Does public support for Libya stack up with past conflicts? INTERVENTION IN GRENADA: American forces dropped this flier over villages on the island.

More Americans agree than disagree with Obama’s decision to take military action in Libya. About 45% support the decision, compared to 34% who don’t, according to a Rasmussen Reports poll taken on Tuesday and Wednesday of this week.  The remainder (21%) isn’t sure. Those numbers closely match a Gallup poll taken on Monday.

Does the level of support for the Libya action surprise you? Higher or lower than you expected? It turns out the this level of approval is the lowest of other U.S. military campaigns in the past 40 years, say the pollsters at Gallup. Gallup has been polling for a long time and gives us historical perspective.

The highest level of initial support, not surprisingly, was for military incursions in Afghanistan right after 9/11. Nine of ten Americans approved. Eight of ten Americans supported American engagements in Iraq in 1993, with just less than that approving the Iraq war in 2003.

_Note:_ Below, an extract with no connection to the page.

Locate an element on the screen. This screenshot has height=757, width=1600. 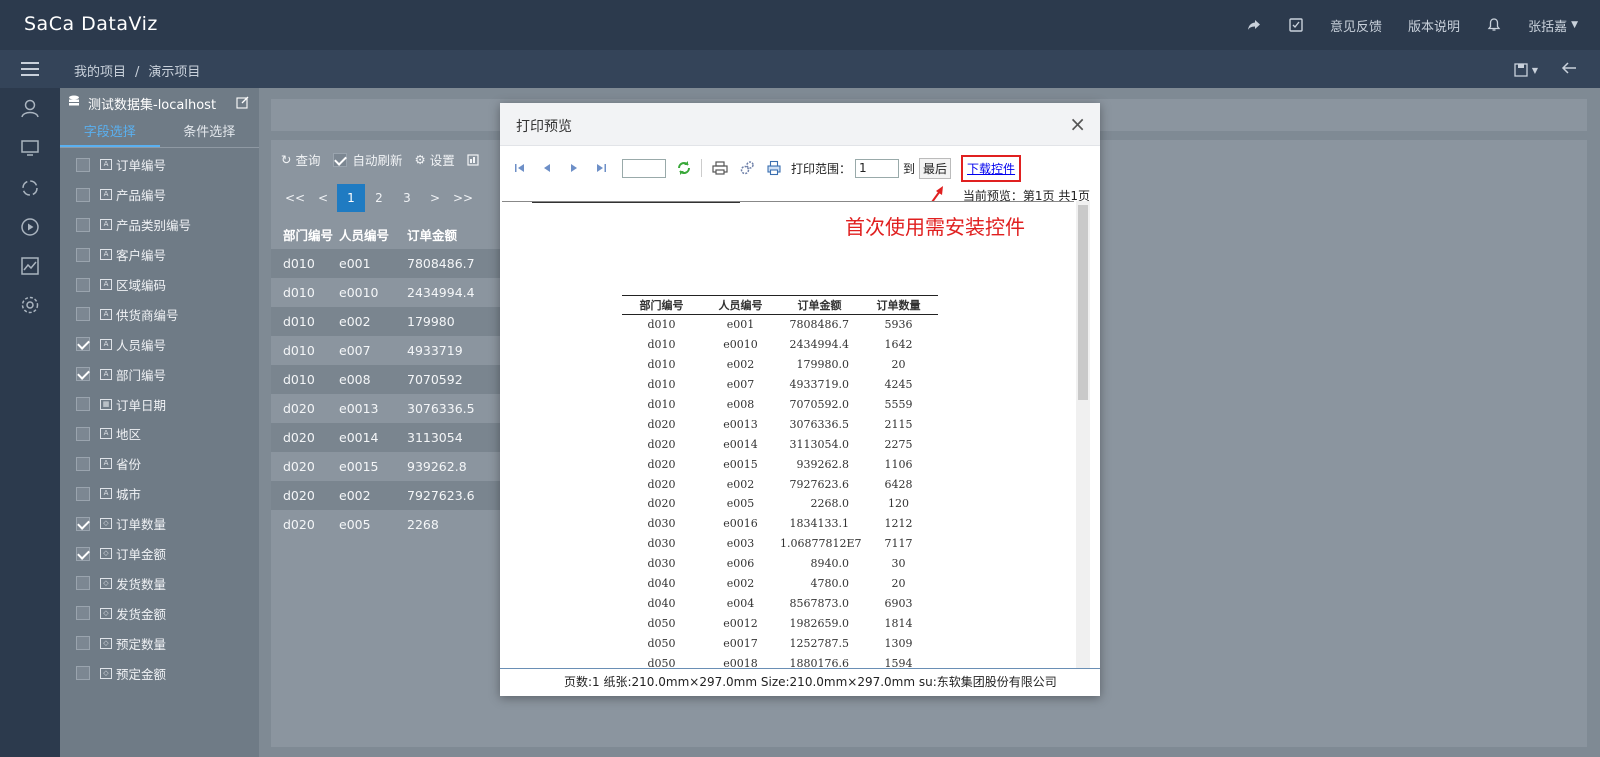
field-item: A 城市 is located at coordinates (160, 494).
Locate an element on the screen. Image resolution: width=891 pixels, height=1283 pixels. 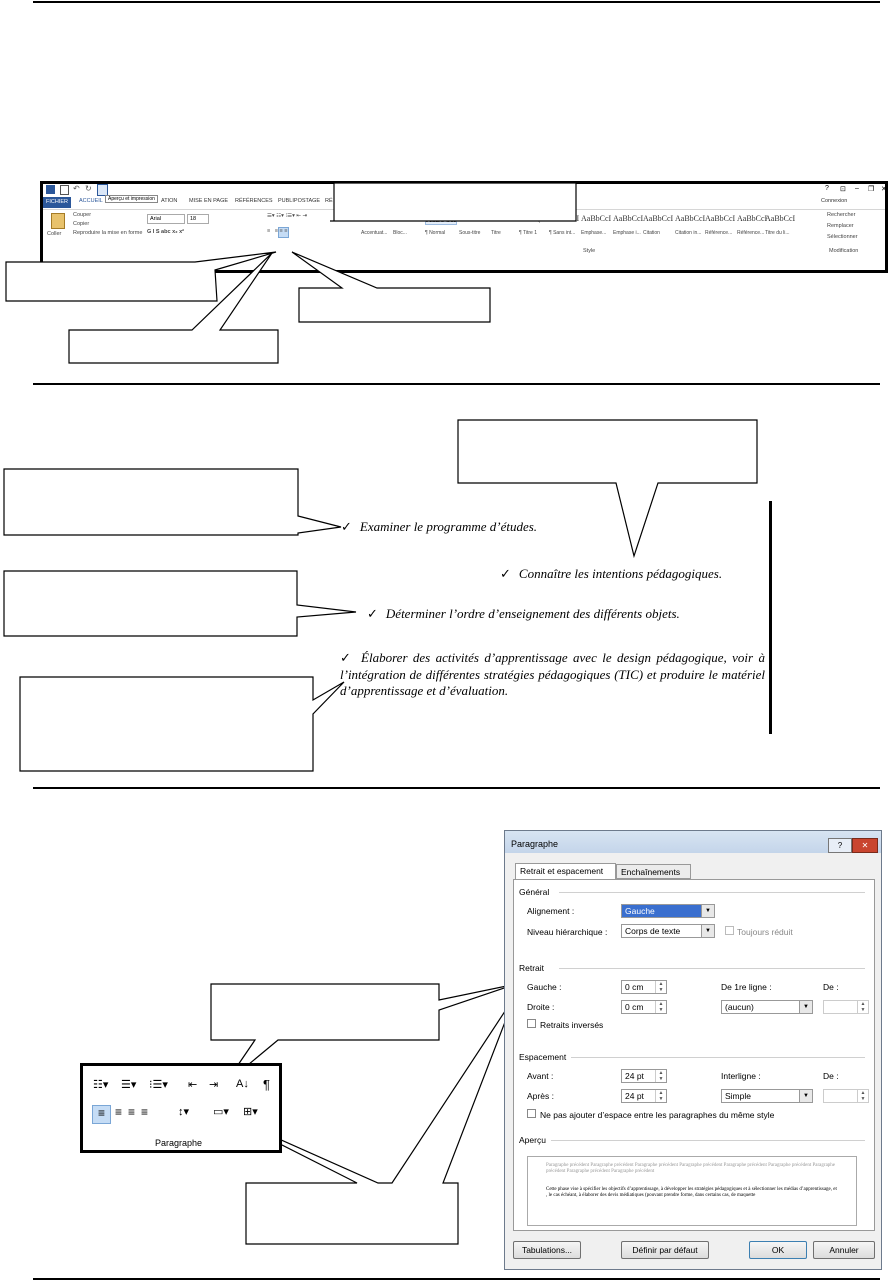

What about other engagements, both major and “minor”? (I put “minor” in quotes because the adjective refers to the American perspective—from the opponent’s perspective, it’s always major.) Here’s poll data: Kosovo and the Balkans (1999)—just over half (51) approved. Haiti in 1994? 54%. Grenada in 1983? 53% approved. And, this isn’t America’s first military foray into Libya. Back in 1986, the U.S. bombed Libya in retaliation for Libya’s Berlin discotheque bombing. Seven of ten Americans approved of this action, according to Gallup.

What do you make of the level of support for the U.S. intervention?

Do you see the current level of support rising? Or falling?

What factors should we watch in coming weeks?